## Problem to work on
Report how many lines in the data include "agent", with the number as the only reply.

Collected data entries
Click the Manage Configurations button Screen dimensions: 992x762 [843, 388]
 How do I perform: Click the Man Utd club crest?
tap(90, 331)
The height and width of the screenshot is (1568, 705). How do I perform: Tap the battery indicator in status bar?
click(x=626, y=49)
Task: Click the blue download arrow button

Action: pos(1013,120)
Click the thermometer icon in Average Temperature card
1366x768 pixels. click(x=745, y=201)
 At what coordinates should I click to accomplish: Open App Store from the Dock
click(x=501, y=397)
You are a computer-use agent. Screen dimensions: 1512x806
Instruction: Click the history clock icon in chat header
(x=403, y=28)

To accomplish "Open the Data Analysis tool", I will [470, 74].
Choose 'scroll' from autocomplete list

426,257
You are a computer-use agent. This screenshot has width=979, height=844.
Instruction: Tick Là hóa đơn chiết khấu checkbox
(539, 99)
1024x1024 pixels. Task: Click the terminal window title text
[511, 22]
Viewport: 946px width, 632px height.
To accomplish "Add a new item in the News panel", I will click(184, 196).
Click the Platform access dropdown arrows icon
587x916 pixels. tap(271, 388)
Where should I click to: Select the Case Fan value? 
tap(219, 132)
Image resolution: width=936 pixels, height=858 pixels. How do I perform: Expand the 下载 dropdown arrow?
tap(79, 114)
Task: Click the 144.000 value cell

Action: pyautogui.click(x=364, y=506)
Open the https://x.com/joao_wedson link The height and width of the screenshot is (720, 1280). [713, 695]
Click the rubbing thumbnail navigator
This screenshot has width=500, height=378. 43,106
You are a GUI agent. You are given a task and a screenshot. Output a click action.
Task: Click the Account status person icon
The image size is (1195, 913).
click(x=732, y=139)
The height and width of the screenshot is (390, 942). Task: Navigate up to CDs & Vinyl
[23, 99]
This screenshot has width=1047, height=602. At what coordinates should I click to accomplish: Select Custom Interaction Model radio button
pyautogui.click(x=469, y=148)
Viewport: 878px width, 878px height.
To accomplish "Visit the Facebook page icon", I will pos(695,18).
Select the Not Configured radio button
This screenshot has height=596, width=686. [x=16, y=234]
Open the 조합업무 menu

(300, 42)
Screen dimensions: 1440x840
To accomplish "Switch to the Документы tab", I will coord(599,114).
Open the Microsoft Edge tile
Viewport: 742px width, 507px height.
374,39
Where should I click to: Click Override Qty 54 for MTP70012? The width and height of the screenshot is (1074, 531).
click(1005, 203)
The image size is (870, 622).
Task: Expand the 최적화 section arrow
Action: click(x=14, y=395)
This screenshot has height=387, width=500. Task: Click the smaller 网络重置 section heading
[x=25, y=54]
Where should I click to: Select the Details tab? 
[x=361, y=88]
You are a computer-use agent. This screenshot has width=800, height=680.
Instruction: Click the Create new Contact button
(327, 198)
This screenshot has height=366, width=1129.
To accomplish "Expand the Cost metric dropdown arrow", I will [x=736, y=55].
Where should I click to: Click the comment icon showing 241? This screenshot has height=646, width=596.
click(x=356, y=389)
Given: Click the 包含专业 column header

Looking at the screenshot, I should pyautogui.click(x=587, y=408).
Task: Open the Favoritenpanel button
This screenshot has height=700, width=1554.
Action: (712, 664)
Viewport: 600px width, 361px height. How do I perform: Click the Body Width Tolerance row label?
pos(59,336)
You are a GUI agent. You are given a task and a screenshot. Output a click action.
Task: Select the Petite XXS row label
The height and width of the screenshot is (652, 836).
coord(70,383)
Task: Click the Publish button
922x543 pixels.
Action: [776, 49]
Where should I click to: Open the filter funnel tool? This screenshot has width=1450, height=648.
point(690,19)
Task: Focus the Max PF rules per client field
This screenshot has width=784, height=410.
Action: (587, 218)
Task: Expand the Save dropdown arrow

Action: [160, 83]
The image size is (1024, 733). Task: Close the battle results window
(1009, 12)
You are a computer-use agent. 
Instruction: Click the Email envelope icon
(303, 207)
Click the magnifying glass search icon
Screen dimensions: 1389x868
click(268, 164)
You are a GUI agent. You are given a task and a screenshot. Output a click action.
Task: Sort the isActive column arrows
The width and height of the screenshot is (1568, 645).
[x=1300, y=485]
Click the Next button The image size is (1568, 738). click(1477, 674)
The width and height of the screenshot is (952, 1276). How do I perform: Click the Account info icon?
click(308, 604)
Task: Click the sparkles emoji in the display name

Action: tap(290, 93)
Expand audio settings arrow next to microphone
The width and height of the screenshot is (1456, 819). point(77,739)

## Solution to this task
7